(TASK TO CARRY OUT)
Entries follow. Give back exactly the lines starting at the one containing "Paralimpíadas de Tóquio 2020-21 (83, 2132)" and ending at the one containing "SORRISO OLÍMPICO (347, 1556)", and no other lines.

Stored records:
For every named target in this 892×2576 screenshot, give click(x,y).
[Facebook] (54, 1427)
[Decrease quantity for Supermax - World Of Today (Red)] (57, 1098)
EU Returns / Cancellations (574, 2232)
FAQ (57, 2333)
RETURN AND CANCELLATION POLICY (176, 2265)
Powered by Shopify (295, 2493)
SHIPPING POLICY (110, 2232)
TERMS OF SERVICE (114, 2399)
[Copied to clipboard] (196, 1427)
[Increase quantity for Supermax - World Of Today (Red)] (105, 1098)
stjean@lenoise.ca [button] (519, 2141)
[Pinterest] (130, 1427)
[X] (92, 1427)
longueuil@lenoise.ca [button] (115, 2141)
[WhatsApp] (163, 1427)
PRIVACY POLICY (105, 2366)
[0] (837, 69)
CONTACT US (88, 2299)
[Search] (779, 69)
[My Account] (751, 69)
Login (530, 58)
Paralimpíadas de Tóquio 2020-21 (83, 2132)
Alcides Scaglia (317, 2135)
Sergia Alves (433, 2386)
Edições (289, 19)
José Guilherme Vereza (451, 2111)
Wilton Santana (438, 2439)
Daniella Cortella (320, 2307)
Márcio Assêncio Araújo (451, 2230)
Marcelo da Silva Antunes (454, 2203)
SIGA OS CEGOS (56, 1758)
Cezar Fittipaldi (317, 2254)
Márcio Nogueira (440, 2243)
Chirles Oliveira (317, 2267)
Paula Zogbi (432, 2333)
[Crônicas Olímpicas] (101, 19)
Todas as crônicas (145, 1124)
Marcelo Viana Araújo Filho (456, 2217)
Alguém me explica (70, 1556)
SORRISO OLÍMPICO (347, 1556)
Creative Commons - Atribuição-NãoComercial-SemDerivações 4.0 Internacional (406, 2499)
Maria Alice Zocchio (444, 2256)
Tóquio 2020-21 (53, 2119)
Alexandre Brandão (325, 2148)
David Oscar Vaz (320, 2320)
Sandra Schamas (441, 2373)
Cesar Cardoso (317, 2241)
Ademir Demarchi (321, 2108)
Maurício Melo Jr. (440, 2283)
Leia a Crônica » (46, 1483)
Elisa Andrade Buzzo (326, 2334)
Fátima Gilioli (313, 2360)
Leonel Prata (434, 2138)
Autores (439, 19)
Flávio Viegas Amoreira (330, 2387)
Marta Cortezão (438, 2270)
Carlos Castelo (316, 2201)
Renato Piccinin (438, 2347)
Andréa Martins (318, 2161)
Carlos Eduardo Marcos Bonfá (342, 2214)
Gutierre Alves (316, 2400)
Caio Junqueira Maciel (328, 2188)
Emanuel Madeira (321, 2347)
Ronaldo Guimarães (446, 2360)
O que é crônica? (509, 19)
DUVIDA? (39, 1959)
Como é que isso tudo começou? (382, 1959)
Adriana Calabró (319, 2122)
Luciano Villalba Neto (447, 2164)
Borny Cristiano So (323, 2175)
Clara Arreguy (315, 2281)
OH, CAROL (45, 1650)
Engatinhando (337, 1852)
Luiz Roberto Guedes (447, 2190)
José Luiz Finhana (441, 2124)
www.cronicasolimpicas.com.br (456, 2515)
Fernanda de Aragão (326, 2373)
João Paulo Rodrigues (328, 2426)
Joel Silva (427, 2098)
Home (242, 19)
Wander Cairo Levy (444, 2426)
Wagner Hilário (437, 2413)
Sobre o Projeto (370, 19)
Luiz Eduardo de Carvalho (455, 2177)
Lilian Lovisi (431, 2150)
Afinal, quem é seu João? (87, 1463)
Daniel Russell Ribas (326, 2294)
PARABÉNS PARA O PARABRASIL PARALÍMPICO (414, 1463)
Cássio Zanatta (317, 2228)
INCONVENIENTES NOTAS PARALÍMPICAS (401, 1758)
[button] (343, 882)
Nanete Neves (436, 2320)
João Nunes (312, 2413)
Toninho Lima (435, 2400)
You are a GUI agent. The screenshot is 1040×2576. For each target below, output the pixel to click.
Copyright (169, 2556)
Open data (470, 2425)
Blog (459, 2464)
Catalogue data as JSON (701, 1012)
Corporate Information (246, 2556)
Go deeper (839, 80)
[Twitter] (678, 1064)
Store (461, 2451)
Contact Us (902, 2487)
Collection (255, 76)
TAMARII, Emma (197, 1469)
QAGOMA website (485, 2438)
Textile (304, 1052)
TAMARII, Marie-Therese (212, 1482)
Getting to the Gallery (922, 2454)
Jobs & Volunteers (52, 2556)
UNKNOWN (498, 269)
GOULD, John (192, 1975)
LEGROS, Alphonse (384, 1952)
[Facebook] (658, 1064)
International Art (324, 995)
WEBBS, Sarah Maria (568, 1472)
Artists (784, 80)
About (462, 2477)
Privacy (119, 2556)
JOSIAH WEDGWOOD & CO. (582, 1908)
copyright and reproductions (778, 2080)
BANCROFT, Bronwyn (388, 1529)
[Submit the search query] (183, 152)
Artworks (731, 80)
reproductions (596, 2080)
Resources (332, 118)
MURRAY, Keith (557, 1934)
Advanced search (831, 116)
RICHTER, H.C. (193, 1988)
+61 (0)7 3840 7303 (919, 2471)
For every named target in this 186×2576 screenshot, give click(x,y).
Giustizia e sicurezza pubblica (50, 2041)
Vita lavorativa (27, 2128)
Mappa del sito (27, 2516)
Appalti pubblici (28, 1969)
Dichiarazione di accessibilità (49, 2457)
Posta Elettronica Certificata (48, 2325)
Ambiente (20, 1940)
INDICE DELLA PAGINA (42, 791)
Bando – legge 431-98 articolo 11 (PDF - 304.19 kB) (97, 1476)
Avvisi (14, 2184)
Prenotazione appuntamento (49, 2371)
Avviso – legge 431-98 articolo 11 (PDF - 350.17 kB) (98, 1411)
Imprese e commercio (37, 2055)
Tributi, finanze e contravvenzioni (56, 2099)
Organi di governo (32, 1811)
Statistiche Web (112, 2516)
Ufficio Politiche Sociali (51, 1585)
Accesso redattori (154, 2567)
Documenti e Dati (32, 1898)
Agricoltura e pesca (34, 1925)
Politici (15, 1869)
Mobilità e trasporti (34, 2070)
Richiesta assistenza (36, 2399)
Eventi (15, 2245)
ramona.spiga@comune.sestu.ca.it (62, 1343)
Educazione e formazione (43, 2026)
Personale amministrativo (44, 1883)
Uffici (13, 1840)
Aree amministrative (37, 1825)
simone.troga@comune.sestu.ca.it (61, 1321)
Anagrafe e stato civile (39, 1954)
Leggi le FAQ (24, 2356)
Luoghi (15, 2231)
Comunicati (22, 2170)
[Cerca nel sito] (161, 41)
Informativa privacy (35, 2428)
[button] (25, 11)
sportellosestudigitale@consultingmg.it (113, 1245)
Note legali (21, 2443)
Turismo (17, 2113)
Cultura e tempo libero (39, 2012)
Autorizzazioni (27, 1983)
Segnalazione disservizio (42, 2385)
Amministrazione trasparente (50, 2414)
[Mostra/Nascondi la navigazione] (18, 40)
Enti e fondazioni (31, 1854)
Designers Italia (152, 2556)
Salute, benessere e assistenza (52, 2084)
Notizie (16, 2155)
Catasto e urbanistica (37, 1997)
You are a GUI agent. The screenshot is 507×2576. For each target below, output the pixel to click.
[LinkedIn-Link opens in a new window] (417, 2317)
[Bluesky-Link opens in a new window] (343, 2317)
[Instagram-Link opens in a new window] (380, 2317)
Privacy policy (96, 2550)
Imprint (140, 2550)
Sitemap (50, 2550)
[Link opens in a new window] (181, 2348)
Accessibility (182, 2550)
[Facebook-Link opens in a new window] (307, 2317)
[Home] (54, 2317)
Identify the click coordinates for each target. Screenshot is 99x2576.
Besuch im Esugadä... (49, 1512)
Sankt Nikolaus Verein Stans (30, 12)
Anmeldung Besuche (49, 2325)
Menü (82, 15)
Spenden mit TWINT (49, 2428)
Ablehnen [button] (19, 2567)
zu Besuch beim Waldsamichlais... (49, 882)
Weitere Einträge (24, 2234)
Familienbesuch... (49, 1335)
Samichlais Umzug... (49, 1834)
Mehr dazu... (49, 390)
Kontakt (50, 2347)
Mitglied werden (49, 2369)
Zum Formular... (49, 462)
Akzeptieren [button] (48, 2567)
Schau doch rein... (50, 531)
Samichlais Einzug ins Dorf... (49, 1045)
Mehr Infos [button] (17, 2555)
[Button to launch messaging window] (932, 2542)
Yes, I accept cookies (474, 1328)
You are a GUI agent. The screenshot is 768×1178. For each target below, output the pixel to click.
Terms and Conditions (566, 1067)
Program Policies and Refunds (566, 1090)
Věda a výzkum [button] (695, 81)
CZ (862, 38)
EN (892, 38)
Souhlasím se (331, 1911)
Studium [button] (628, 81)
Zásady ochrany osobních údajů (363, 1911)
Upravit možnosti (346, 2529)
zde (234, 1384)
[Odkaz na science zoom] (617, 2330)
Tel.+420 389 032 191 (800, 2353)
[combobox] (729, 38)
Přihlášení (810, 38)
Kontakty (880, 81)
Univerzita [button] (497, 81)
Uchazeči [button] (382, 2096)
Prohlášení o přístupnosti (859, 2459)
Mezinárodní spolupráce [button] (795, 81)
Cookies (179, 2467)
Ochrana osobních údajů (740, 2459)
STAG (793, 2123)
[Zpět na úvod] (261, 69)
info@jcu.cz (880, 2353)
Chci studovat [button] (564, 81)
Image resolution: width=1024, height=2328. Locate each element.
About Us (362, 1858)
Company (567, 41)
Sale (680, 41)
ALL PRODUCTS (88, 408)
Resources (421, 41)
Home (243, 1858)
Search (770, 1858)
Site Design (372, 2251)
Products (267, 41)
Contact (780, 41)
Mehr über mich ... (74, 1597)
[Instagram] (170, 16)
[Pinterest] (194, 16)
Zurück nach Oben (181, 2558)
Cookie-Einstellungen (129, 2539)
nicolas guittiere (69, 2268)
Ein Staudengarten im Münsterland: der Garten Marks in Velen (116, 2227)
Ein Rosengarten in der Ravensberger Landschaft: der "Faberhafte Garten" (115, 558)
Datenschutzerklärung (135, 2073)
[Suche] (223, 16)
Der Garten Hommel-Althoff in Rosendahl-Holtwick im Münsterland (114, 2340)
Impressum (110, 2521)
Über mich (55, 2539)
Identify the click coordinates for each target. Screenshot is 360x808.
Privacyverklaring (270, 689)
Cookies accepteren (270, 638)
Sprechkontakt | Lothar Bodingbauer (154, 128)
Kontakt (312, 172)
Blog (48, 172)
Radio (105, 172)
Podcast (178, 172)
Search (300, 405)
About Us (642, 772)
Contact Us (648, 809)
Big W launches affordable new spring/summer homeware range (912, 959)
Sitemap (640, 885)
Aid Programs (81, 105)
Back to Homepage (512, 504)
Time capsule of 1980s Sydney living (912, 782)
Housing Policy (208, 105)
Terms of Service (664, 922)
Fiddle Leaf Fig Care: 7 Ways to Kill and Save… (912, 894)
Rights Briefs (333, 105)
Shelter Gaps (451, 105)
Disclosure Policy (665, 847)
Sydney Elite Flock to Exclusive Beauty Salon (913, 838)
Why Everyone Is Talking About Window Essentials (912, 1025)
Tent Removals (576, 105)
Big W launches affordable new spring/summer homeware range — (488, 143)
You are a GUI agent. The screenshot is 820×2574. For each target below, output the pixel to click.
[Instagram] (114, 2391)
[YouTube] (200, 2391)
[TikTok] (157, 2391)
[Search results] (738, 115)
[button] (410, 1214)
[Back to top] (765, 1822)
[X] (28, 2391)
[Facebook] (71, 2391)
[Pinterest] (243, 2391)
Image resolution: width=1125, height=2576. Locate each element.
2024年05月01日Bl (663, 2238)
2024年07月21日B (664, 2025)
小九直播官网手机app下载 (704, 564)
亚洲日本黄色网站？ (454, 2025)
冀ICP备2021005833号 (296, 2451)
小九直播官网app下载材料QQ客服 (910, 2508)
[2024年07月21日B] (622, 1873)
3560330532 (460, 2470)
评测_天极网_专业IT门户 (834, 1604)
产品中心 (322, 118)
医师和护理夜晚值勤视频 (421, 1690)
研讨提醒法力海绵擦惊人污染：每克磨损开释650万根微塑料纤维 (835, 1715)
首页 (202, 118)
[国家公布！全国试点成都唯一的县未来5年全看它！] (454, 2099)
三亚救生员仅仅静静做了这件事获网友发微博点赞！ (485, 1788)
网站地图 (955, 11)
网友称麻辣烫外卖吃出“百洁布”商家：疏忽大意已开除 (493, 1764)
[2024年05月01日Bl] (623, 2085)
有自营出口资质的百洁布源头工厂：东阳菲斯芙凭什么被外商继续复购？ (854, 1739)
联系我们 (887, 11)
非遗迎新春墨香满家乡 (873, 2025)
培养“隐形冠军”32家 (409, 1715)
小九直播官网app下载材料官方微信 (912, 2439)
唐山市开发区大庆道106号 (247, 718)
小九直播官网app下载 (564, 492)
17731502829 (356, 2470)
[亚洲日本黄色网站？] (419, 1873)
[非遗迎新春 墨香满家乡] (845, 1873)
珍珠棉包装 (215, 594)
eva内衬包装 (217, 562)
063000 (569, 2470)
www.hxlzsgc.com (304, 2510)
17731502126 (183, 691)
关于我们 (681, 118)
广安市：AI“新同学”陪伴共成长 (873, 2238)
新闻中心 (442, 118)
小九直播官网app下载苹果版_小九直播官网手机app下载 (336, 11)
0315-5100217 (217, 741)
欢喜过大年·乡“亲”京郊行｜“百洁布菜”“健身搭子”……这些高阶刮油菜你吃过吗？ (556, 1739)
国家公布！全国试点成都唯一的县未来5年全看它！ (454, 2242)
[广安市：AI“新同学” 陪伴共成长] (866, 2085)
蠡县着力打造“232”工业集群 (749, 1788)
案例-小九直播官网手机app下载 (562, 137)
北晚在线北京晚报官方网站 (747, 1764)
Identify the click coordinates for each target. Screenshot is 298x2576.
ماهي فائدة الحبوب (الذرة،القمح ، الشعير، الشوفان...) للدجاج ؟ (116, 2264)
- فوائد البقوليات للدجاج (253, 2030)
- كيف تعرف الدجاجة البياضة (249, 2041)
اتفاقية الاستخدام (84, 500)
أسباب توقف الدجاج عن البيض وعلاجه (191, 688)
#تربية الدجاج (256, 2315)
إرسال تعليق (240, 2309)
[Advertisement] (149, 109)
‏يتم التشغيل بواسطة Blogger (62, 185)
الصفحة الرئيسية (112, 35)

(FINAL ANSWER)
Paralimpíadas de Tóquio 2020-21 (83, 2132)
Alcides Scaglia (317, 2135)
Sergia Alves (433, 2386)
Edições (289, 19)
José Guilherme Vereza (451, 2111)
Wilton Santana (438, 2439)
Daniella Cortella (320, 2307)
Márcio Assêncio Araújo (451, 2230)
Marcelo da Silva Antunes (454, 2203)
SIGA OS CEGOS (56, 1758)
Cezar Fittipaldi (317, 2254)
Márcio Nogueira (440, 2243)
Chirles Oliveira (317, 2267)
Paula Zogbi (432, 2333)
[Crônicas Olímpicas] (101, 19)
Todas as crônicas (145, 1124)
Marcelo Viana Araújo Filho (456, 2217)
Alguém me explica (70, 1556)
SORRISO OLÍMPICO (347, 1556)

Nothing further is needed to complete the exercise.